None of that is enough to satisfy Habashi, who dismisses the Brotherhood’s economic policies as “neoliberal par excellence.” After the left’s dismal showing in the election — the Revolution Continues Alliance to which the Egyptian Socialist Party belonged won just seven seats in the People’s Assembly (versus 235 for the FJP) — he says that labor’s fight will have to be waged from the outside.
“What we need besides the Parliament is organizing the people — raising the degree of organization in the entire society, raising the capacities of independent unions, of people’s committees, of unions in the different factories or peasant organizations or student organizations so that they control the work of the government.”
While that strategy has proven fruitful this past year, labor is still fighting a decidedly uphill battle. Even as it has registered historic triumphs, setbacks have come in equal supply. In response to the post-revolution surge of strikes and sit-ins, the Cabinet issued a law in March prohibiting labor actions that “damage the economy.” Military police have repeatedly been called on to break strikes.
And after dissolving the ETUF board in August and introducing a steering committee consisting of a mix of independent, state-affiliated and Brotherhood unionists to audit the federation’s finances, the government quickly backtracked.

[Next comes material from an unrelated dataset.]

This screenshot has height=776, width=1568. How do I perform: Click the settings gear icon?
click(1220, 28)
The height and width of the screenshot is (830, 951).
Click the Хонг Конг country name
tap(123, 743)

Facing resistance from a coalition of unions unhappy with the new setup, El-Boraie dissolved the committee and replaced it with yet another one headlined by figures from the old board.
Habashi isn’t giving up on winning in the political arena. He’s just taking the long view. The strategy, he says, is based on close collaboration with the as yet unproven independent labor movement, which Habashi calls “weak” and “inexperienced.” However, he adds, “They are the future. And we count on them. And we help them. And we support them.” Befitting the party he calls “the best and the biggest and most influential group of left intellectuals in the entire political arena in Egypt,” that means holding regular seminars and lectures to educate and mobilize workers.

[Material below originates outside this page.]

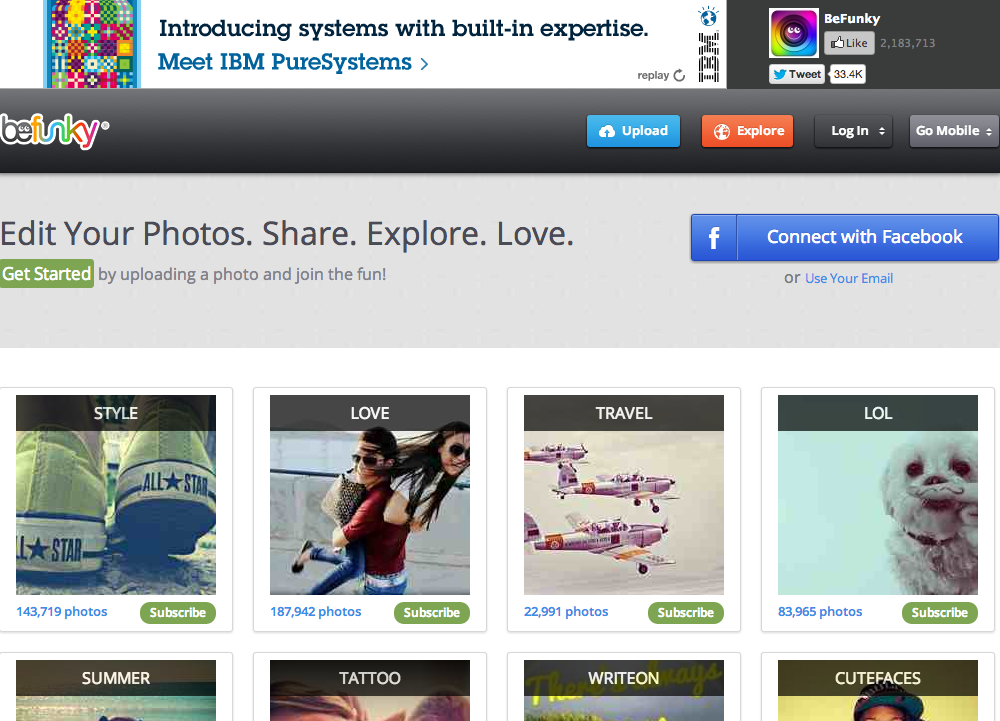Click the replay icon on the IBM ad

[680, 75]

In time, Habashi insists, organized labor will prevail politically. How much time? That he’s not saying.
“We are sure this point will come. But it’s not about us, we — the parties. It’s about the people who are going to recognize the fake, the façade of this Muslim Brotherhood.”
For the moment, he’s right to check his enthusiasm. Despite the endorsement of at least 120 labor groups, the general strike comes and goes almost unnoticed. Shops and businesses stay open. The Brotherhood — alongside fellow opponents of the strike — declares victory. Its official website cites the strike’s failure as “proof of the decline of revolutionary momentum versus popular concerns for security, stability and the economy.”
Argues Fetouh, “This stage requires that we give the parliament and the presidential elections a full chance to build a proper government and working economy in the interest of the Egyptian people.”
Barring any unforeseen shocks to the political system, it looks like he’ll get his wish. A full hand over of power by the SCAF to the president and Parliament could take place as early as June.
And that’s when the real struggle will surely begin.